### STATED TASK
Please reproduce each of the following records word for word, with every line kept in its original order.

* begin INFORMATION GIVEN *

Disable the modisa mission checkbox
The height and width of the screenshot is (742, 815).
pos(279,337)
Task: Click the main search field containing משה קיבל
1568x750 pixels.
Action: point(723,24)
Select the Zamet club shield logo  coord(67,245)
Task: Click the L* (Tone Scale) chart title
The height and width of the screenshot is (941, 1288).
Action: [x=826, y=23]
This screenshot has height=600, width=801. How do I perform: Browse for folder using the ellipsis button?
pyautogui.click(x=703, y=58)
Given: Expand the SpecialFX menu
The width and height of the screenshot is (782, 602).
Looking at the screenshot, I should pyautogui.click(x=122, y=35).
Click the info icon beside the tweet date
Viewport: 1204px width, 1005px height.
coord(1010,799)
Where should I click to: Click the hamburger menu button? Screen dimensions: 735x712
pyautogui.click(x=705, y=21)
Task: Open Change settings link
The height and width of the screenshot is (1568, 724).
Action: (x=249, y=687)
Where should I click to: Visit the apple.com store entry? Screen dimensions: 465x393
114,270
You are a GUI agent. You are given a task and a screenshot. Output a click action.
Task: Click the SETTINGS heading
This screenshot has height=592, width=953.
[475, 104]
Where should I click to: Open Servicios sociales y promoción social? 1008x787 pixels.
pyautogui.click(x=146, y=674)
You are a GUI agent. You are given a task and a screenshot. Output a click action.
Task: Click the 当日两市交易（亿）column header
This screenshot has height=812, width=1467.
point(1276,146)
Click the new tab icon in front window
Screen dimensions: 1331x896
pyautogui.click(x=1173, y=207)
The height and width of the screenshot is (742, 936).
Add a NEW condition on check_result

* end INFORMATION GIVEN *

### TASK RESPONSE
Disable the modisa mission checkbox
The height and width of the screenshot is (742, 815).
pos(279,337)
Task: Click the main search field containing משה קיבל
1568x750 pixels.
Action: point(723,24)
Select the Zamet club shield logo  coord(67,245)
Task: Click the L* (Tone Scale) chart title
The height and width of the screenshot is (941, 1288).
Action: [x=826, y=23]
This screenshot has height=600, width=801. How do I perform: Browse for folder using the ellipsis button?
pyautogui.click(x=703, y=58)
Given: Expand the SpecialFX menu
The width and height of the screenshot is (782, 602).
Looking at the screenshot, I should pyautogui.click(x=122, y=35).
Click the info icon beside the tweet date
Viewport: 1204px width, 1005px height.
coord(1010,799)
Where should I click to: Click the hamburger menu button? Screen dimensions: 735x712
pyautogui.click(x=705, y=21)
Task: Open Change settings link
The height and width of the screenshot is (1568, 724).
Action: (x=249, y=687)
Where should I click to: Visit the apple.com store entry? Screen dimensions: 465x393
114,270
You are a GUI agent. You are given a task and a screenshot. Output a click action.
Task: Click the SETTINGS heading
This screenshot has height=592, width=953.
[475, 104]
Where should I click to: Open Servicios sociales y promoción social? 1008x787 pixels.
pyautogui.click(x=146, y=674)
You are a GUI agent. You are given a task and a screenshot. Output a click action.
Task: Click the 当日两市交易（亿）column header
This screenshot has height=812, width=1467.
point(1276,146)
Click the new tab icon in front window
Screen dimensions: 1331x896
pyautogui.click(x=1173, y=207)
The height and width of the screenshot is (742, 936).
Add a NEW condition on check_result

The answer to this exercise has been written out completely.